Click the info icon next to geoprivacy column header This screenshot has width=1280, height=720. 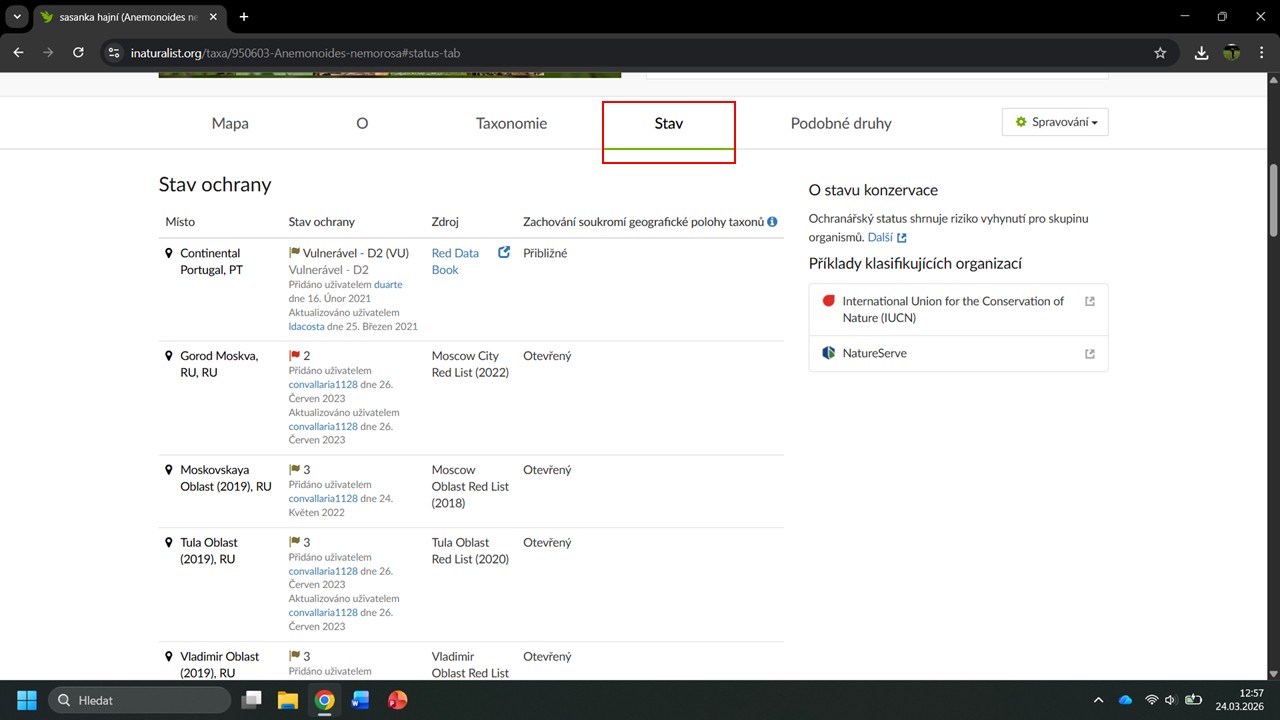772,222
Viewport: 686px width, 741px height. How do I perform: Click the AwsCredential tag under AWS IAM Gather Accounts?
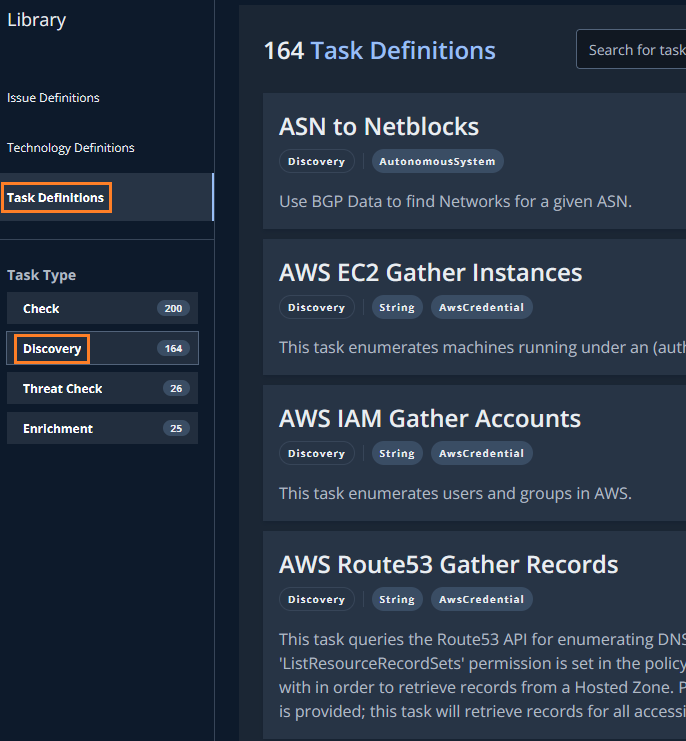click(x=482, y=453)
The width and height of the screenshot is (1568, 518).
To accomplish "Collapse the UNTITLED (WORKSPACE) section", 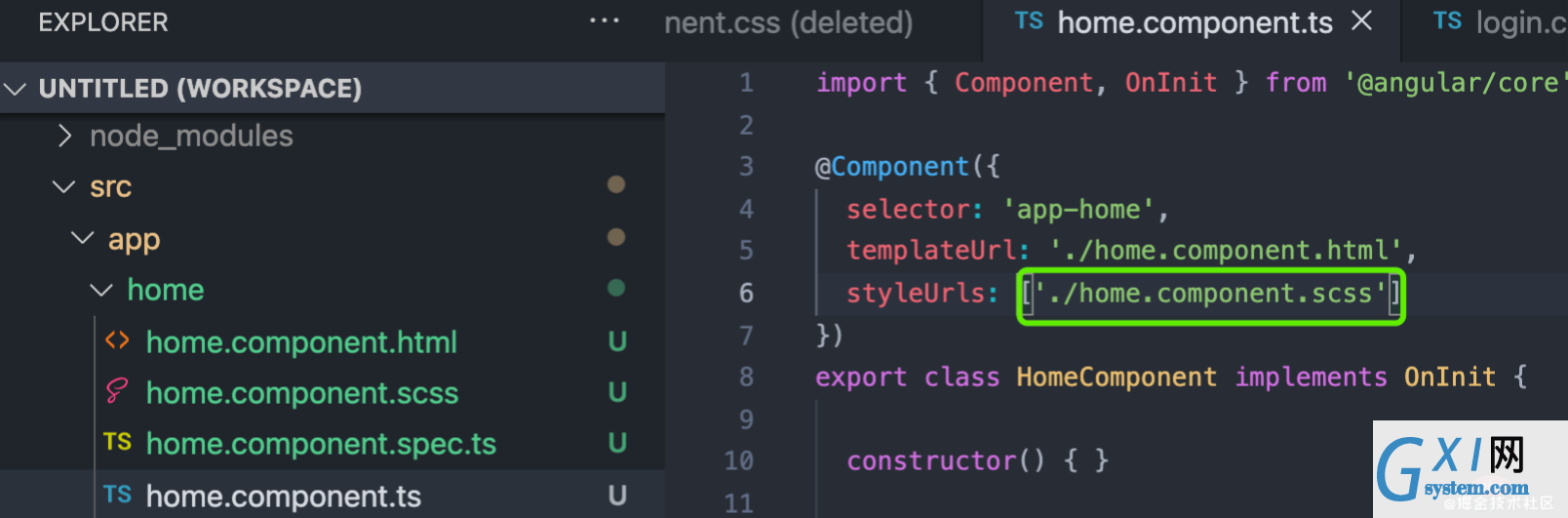I will click(x=16, y=89).
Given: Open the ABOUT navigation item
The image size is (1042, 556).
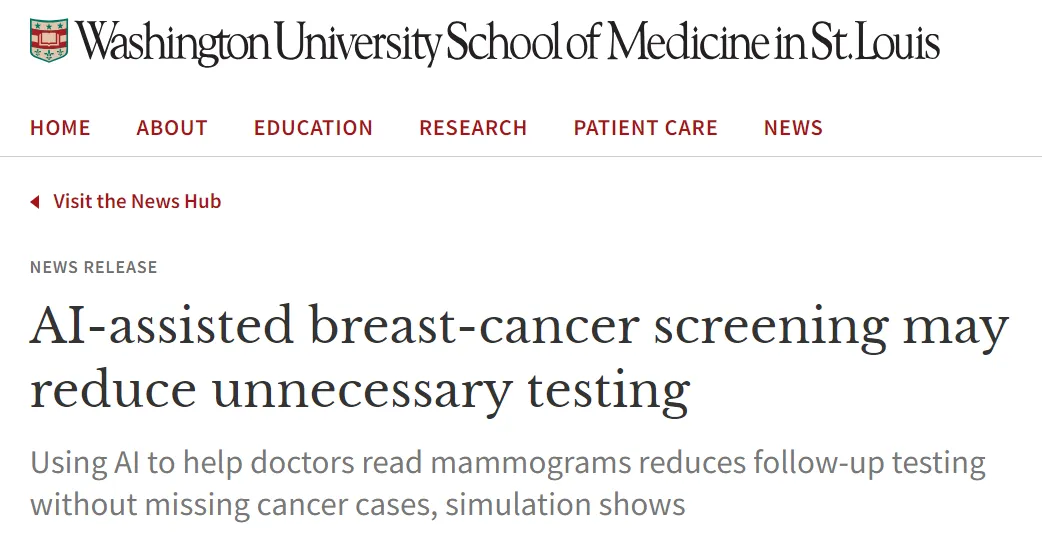Looking at the screenshot, I should point(172,128).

= = =

Your instructions - Extract, verbatim and alone, the lines from the line that contains "Given: Open the ABOUT navigation item" to the last line of the records, inclusive; drop any picture.

Solved exercise -
Given: Open the ABOUT navigation item
The image size is (1042, 556).
Looking at the screenshot, I should point(172,128).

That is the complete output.